One could perhaps still take a chance, though, and believe that art mostly emancipates. Gunduraju, a veteran leather puppeteer from Hassan, has travelled across Karnataka educating villagers about menstruation.

“Nearly ten years back, the state government asked me to educate the Gopala (cattle-rearing) community through my puppet shows. I’ve travelled to some 80-100 villages, talking to people about menstruation using tales from the Mahabharata and Ramayana,” says the practitioner of Togalu Gombeyatta (leather puppetry, whose Draupadi puppet is shown here).

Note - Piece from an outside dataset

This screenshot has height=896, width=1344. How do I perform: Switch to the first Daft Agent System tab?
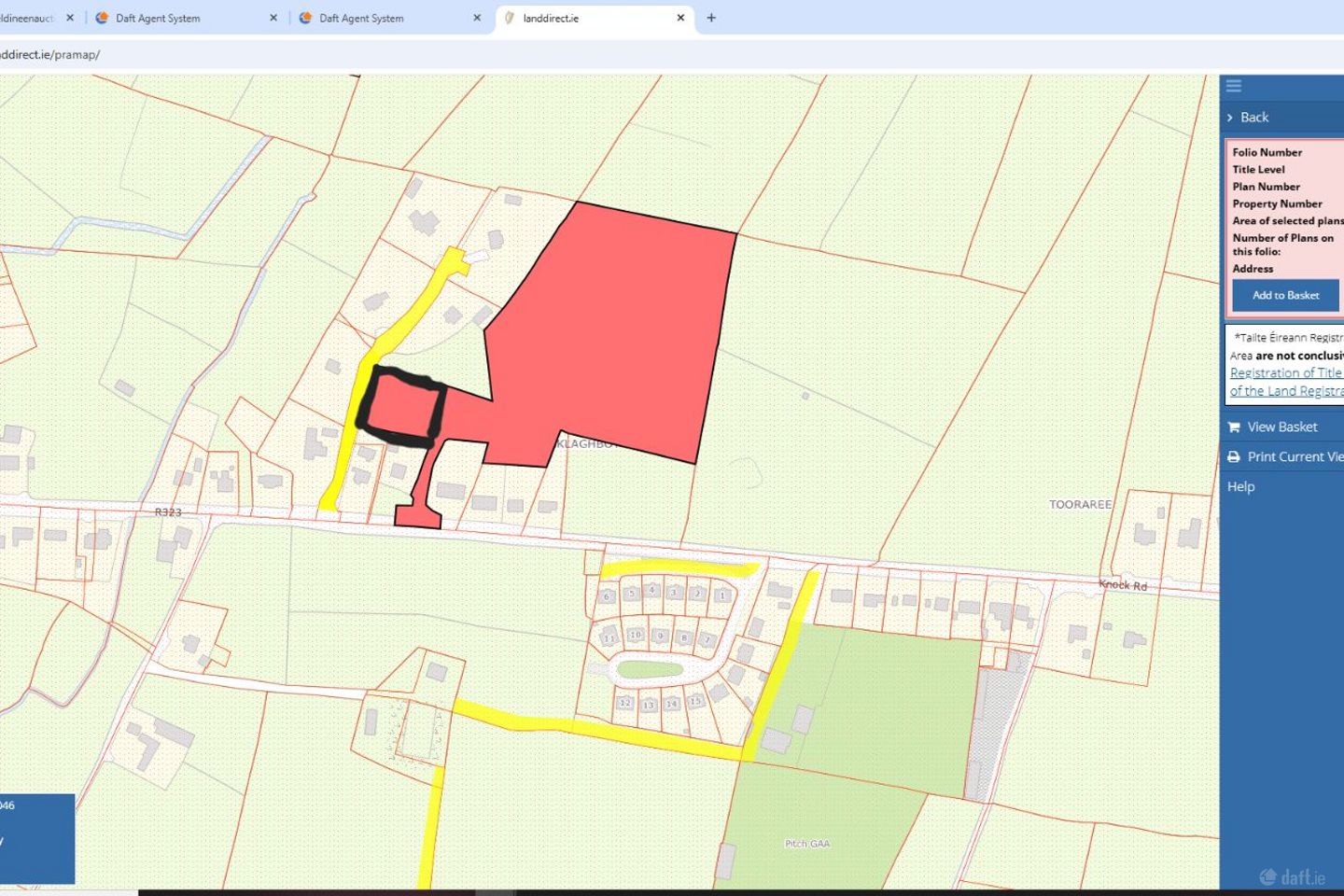pyautogui.click(x=157, y=18)
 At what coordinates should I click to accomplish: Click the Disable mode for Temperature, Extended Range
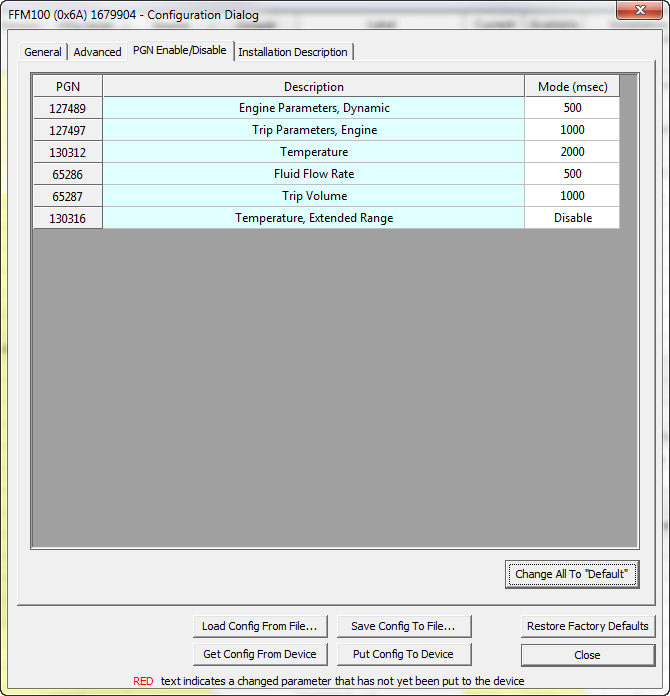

He received both appreciation and brickbats. “A few women resisted my shows…they said that if I tell the men that women should be allowed to function ­normally on their periods, they would lose out on their few days of rest!” the puppeteer laughs.

The sources of possible red­emption seem buried under these same cultures, which now exhibit a tragic top layer of patriarchy. In Tamil Nadu’s recent cyclone, the chilling story of menstrual taboo claiming the life of a 12-year-old made nat­ional headlines. While irony died a slow death knowing the child belonged to the same state as the legendary ‘Padman’, little Vijaya lost her life to a tree crashing down on the thatched roof she was made to live under. Only three days into her puberty, the Thanjavur girl had already been deemed ‘impure’ and unfit to live in her own house.

Unbeknownst to us, many untold stories from the silent interiors of India may still continue to traverse the same old trajectory of blood for blood. So perhaps now, more than ever, it’s time we painted our fields and forests and towns a lasting shade of red.